▶ [SELECTED EXCERPT]:
= = = =

I've been having an on-going conversation with a neighbor about fitness and running.  The first time we talked about it, he tossed out the idea of being run buddies.  That sent me into full panic mode because I still think that I look like QWOP when I run:



When I really look like this...


Am I the fastest runner in the world?  No.  Especially when contending with stop lights and French tourists asking me where the nearest Capital Bikeshare location is. I'm not the fastest person when I took a little break between miles 3 and 4 to chat with a woman that was walking along the Potomac (she was around mile 13 that day) in preparation for walking an entire marathon. I'm not the fastest person when I stop to take photos.

Key Bridge between miles 2 and 3
Flood Gates along the Georgetown Waterfront
But I think that's what I was getting at in my last post.  I have this fear of not being good at something (*ahem* or at not being the best at something) and therefore hiding it away and not letting my friends see it.  Okay, I may not be the best runner, and may not be able to keep up with my friends that run 8-minute miles, but maybe they don't want to me to run their pace, their race.  Maybe they want to run my pace, my race. Maybe I wasn't giving them the benefit of the doubt that they wanted to show me how to shave seconds off my time, or how to be more consistent, or how to work through foot pain (seriously, right foot? what was with the cramps?).

So this weekend, I asked my neighbor what his normal mile time was and he said "Low 10s with a weighted vest."  Zomg... weighted vest?? 30-40 additional pounds?  Wait what? 10 minutes?  You mean that I could probably run a mile or two with you and (1) keep up and (2) not look like death doing it? And so I said "let's make this happen." 

That person is a far cry from the FGvW who was afraid to ask her friends how to start running, what she should be feeling, how to adjust gait, etc.  That person is a far cry from the FGvW who is stuck in a rut on the elliptical.  That person is the FGvW that isn't letting doctors scare her in to worrying about possible injuries when her body is asking for something. 

Last night he sent me a text and asked me if I wanted to go for that run.  Unfortunately, I was asleep (at 6:30 pm) with a doozy of a migraine.  But I'd like to think that I would have said yes.  That's growth. Not bad for a girl the doctors didn't think would be able to stand up straight.

Everybody Hurts.....(sometimes)

I've written about the D.U.F.F. before (Designated Ugly Fat Friend).  In that post I kind of alluded to what I want to talk about here -- I said that in a group of girls, there's a good chance that each girl feels like the DUFF in one way or another -- or insecure in some way that makes them feel less attractive or worthy (of their needs, thoughts, opinions, etc.).

= = = =

▶ [EXERCISE]: Decide whether each statement agrees with the post about running with a neighbor, answering yes or no and quoting the deciding words: (a) The neighbor gave his normal mile time as low 10s while wearing a weighted vest. (b) The writer joined the neighbor when he texted about going for the run. (c) The woman walking along the Potomac was preparing to run a marathon. The records that come next are separate from the post and unrelated to it.

= = = =

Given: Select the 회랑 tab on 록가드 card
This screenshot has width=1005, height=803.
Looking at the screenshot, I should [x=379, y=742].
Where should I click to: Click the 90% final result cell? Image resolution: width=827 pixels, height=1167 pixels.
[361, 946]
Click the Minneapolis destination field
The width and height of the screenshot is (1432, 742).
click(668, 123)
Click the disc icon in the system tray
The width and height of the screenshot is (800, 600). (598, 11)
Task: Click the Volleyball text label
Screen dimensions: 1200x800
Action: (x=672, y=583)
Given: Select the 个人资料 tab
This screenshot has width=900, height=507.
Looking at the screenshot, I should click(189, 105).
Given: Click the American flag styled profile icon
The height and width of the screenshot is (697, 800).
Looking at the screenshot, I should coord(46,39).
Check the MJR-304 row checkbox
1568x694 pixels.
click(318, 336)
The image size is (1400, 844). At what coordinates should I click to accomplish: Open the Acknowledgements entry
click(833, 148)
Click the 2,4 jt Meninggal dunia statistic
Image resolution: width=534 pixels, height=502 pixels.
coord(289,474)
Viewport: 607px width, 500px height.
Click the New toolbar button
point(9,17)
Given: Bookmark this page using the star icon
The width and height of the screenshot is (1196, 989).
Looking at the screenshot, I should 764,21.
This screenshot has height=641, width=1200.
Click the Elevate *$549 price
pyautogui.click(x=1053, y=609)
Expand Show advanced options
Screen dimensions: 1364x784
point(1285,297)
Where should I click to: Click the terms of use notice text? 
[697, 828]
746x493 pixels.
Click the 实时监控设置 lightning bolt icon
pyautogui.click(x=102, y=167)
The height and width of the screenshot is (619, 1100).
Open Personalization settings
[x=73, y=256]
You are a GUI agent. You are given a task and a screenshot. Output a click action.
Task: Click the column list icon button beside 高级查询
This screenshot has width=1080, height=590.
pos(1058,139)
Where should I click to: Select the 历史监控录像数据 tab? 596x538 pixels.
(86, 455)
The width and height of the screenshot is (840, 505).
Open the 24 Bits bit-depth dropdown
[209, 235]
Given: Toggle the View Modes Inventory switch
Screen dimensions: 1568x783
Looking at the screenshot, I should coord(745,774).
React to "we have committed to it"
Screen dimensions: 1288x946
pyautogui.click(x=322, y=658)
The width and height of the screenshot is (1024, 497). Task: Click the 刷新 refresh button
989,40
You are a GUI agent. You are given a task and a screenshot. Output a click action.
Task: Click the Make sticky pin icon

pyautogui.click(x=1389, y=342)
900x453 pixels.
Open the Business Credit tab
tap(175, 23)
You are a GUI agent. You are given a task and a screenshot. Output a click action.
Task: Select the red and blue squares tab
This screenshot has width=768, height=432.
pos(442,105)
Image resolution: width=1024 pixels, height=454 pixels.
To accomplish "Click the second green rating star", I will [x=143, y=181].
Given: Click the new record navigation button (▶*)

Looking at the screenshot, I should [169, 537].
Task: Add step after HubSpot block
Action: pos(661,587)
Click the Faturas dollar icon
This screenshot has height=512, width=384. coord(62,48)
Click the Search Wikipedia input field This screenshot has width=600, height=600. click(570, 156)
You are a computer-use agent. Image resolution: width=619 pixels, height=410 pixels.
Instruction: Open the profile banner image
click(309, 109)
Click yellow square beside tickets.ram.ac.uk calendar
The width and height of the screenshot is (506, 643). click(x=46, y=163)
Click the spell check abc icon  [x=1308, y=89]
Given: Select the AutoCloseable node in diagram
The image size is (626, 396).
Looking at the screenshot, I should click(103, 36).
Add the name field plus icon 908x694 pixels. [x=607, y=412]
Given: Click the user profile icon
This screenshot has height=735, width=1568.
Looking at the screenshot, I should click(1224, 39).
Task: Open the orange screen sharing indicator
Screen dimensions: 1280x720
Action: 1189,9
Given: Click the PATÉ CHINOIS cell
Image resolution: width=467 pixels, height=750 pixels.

= = = =

▶ [REPLY]:
(a) Yes: "Low 10s with a weighted vest."
(b) No: "Unfortunately, I was asleep (at 6:30 pm) with a doozy of a migraine."
(c) No: "in preparation for walking an entire marathon."